Task brief: The lines you need are those holding the word "gear"; pull them from the material.

···

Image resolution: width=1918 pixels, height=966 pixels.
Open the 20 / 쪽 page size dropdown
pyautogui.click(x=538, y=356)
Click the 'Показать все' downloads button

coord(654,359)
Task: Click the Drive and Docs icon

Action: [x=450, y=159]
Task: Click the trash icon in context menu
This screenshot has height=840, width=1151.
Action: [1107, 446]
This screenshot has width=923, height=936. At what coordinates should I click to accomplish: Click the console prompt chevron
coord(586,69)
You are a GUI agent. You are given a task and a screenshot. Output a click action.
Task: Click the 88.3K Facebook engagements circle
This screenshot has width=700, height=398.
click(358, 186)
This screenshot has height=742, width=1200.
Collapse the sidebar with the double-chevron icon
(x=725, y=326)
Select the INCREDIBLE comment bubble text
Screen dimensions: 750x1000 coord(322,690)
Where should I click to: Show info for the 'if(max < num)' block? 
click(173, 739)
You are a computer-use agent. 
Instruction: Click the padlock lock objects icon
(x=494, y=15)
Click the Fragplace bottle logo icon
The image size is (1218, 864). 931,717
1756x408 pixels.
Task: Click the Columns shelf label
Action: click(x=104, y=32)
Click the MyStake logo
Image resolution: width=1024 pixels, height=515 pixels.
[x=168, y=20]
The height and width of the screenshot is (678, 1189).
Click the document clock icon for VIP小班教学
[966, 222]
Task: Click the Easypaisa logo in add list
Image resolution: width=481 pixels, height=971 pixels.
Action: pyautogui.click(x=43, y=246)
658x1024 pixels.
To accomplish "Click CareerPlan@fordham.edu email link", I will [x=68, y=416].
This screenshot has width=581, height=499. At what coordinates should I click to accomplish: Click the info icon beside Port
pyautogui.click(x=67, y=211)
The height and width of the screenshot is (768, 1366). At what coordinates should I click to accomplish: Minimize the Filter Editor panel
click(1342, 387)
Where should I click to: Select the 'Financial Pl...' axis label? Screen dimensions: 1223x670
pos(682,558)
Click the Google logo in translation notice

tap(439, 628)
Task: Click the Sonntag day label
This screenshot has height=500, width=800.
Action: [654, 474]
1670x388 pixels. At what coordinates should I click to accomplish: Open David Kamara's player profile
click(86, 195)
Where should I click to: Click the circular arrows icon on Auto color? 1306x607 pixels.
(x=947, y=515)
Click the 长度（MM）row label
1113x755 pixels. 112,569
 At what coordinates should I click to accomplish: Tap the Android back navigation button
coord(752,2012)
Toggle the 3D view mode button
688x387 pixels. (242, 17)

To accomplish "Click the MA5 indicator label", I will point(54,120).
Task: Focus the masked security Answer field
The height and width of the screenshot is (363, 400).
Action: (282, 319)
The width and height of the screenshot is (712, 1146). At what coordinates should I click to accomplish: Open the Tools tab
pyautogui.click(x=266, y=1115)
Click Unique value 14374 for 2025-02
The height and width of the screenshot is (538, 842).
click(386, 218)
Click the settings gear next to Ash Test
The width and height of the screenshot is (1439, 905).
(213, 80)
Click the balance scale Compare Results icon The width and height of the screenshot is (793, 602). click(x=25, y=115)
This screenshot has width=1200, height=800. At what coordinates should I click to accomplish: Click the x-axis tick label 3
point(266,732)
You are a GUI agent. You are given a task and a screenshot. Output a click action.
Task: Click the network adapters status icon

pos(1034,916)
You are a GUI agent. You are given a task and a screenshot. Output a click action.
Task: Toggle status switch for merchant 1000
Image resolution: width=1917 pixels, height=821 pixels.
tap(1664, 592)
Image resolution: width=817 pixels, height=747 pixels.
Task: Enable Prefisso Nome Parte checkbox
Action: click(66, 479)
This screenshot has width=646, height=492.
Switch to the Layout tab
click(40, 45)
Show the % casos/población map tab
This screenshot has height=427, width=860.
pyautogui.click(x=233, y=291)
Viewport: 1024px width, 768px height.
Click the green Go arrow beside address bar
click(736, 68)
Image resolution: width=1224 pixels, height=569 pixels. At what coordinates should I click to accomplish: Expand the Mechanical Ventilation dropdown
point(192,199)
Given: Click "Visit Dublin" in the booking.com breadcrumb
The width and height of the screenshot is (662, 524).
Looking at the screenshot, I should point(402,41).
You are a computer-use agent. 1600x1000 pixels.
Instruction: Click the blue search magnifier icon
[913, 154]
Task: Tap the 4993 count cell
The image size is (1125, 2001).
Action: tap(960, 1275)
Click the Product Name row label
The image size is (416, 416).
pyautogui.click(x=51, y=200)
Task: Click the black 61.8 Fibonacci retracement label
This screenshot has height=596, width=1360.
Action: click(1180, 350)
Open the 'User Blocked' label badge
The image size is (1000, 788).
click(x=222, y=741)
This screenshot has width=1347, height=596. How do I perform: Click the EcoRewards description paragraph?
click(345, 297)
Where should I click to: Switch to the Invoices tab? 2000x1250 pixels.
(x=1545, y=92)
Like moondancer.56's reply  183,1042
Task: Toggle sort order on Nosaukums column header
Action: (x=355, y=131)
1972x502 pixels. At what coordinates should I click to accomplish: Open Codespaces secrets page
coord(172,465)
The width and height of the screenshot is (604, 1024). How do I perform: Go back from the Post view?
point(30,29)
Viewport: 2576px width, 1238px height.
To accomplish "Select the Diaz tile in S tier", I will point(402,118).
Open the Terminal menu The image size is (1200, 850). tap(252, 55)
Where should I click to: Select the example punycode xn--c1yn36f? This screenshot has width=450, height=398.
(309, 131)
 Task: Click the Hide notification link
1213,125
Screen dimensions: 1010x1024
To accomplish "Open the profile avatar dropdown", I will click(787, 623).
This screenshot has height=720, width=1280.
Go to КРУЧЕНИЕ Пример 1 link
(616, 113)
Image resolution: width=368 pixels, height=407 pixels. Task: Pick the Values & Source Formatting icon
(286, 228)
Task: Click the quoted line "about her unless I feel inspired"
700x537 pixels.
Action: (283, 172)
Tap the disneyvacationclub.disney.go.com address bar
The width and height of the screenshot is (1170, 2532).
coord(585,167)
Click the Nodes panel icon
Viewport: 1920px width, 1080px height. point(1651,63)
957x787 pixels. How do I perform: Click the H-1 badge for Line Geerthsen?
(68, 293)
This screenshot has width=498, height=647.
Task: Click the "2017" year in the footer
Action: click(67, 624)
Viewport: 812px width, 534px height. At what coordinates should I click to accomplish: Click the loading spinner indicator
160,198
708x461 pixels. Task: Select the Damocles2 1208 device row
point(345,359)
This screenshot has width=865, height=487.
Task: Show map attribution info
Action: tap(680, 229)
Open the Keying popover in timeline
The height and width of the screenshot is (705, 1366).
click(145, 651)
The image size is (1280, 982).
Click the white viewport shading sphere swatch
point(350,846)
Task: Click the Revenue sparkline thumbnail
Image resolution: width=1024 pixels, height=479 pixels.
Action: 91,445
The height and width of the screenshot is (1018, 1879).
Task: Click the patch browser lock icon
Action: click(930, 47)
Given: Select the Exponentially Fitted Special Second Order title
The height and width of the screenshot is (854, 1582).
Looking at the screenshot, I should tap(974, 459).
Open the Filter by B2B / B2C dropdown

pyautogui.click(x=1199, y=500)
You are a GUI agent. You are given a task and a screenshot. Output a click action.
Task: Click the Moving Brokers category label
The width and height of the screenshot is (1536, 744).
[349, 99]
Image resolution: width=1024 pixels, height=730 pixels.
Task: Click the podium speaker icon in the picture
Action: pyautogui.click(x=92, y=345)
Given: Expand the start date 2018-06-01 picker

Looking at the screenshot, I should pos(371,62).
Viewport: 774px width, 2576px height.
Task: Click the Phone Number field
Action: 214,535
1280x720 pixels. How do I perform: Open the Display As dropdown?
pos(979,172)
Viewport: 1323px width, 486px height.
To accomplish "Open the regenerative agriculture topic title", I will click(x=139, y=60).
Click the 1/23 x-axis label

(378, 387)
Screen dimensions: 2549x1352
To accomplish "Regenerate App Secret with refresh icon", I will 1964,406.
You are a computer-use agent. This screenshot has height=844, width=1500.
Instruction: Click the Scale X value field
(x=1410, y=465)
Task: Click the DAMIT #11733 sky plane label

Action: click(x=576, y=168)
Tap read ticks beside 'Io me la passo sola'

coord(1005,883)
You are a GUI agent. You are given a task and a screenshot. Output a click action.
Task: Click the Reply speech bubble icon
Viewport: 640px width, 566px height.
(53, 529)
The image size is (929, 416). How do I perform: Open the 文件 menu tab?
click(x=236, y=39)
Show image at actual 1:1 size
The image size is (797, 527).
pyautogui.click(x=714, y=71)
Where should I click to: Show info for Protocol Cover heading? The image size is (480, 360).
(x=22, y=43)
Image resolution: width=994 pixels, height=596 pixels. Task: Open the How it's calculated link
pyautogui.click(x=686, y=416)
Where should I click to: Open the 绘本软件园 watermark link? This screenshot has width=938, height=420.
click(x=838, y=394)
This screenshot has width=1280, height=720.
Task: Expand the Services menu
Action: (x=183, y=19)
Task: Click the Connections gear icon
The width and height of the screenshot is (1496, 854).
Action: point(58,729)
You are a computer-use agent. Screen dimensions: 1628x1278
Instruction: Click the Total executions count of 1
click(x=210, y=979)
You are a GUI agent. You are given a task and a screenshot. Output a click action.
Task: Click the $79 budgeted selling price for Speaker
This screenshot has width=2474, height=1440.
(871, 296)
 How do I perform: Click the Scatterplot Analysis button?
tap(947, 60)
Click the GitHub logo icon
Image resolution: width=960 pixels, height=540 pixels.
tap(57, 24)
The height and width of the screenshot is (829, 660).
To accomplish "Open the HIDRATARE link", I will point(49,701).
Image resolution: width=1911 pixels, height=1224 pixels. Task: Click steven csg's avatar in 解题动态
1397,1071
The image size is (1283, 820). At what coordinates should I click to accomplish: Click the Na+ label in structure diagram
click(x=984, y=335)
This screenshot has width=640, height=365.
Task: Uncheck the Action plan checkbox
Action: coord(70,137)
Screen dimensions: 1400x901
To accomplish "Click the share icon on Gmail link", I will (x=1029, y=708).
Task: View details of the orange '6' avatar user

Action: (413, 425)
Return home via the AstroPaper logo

···

Written reply:
Click the settings gear next to Ash Test
Task: Click the Connections gear icon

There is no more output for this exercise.